# Geometry for Anderson's motives?

Anderson's $t$-motives satisfy most of what is expected of a reasonable category of mixed motives, except of course that everything is in positive characteristic. For instance, it is a linear category with a tensor product, we have a well behaved weight filtration, and there are realisation functors with good properties. (After all, the name "motive" was not chosen at random.)

However, a classical motive is something that one wants to associate with a scheme or variety, thinking of it as its universal cohomology, and now it bugs me that I have no geometric objects at hand to which I could associate $t$-motives. I don't even know whether these, if any, should be varieties or something else.

To make this a halfway real question: Let $C$ be a smooth proper curve over $\mathbb{F}_p(t)$ of genus $g$. Is there a natural, functorial way of associating with $C$ a pure $t$-motive $M(C)$ of rank $g$, in such a way of course that the cohomology of $C$ is related, via a functor morphism, to the realisations of $M(C)$? So I'm asking here for some kind of Jacobian construction.

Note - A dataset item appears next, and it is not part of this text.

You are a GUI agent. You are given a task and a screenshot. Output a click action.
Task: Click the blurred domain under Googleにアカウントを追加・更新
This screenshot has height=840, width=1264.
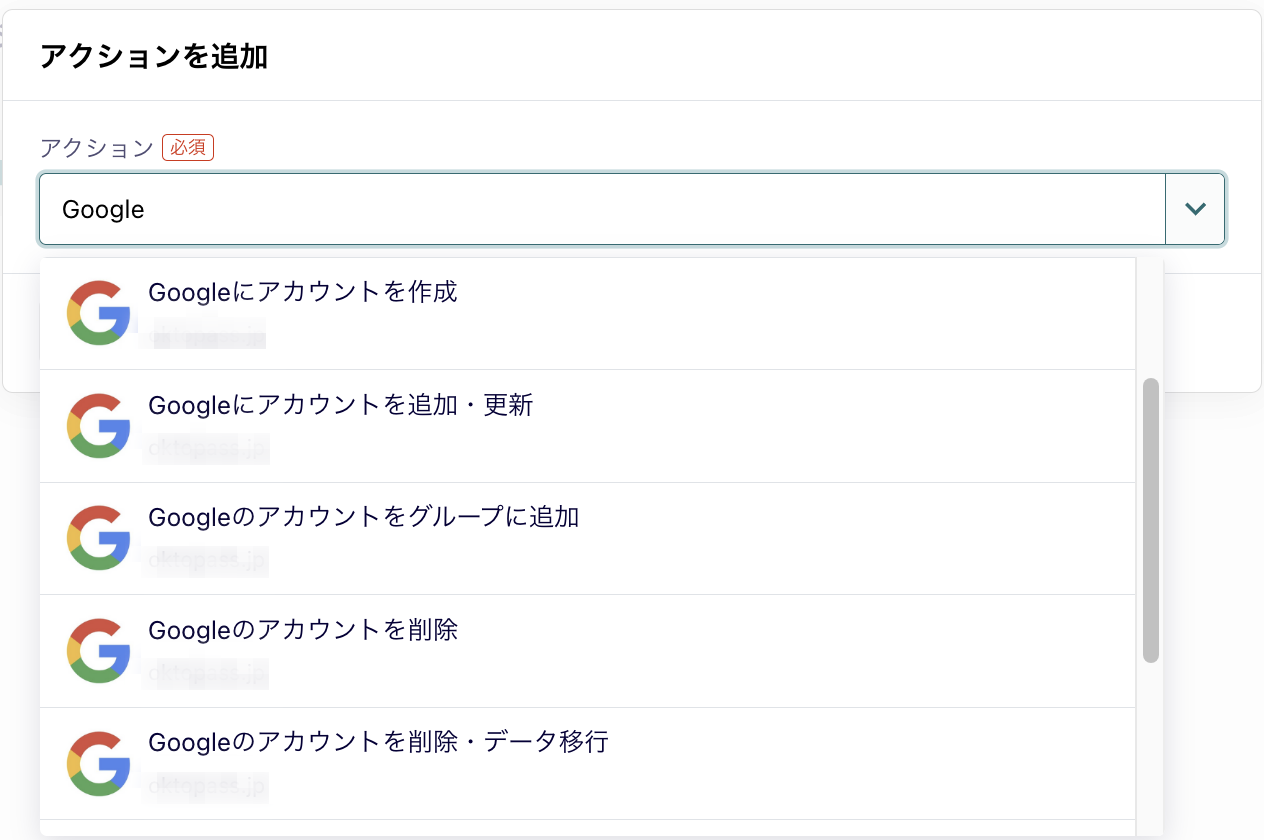(208, 448)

But as I said, I don't even know whether varieties over $\mathbb{F}_p(t)$ are the right geometric objects to look at.

-

One object with a very geometric flavor associated with Anderson's $t$-motives are $\tau$-sheaves, which are sheaves on the curve with a certain Frobenius structure. For Drinfeld modules (so Anderson $t$-motives of dimension 1), these are Drinfeld shtukas, which were then generalized to higher dimensions by several authors. There is a nice treatment of them in the recent book by Böckle and Pink, Cohomological Theory of Crystals over Function Fields. These are probably what you are looking for.
Pink has also defined Hodge structures for $t$-motives in the paper "Hodge structures over function fields," which is available on his web page: http://www.math.ethz.ch/~pink/.
What you are proposing will have trouble working in some generality. For example, the characteristic polynomials of Frobenius acting on the Tate module of the Jacobian of the curve will have coefficients in ℤ, while those acting on the Tate module of the $t$-motive itself will have coefficients in the function field.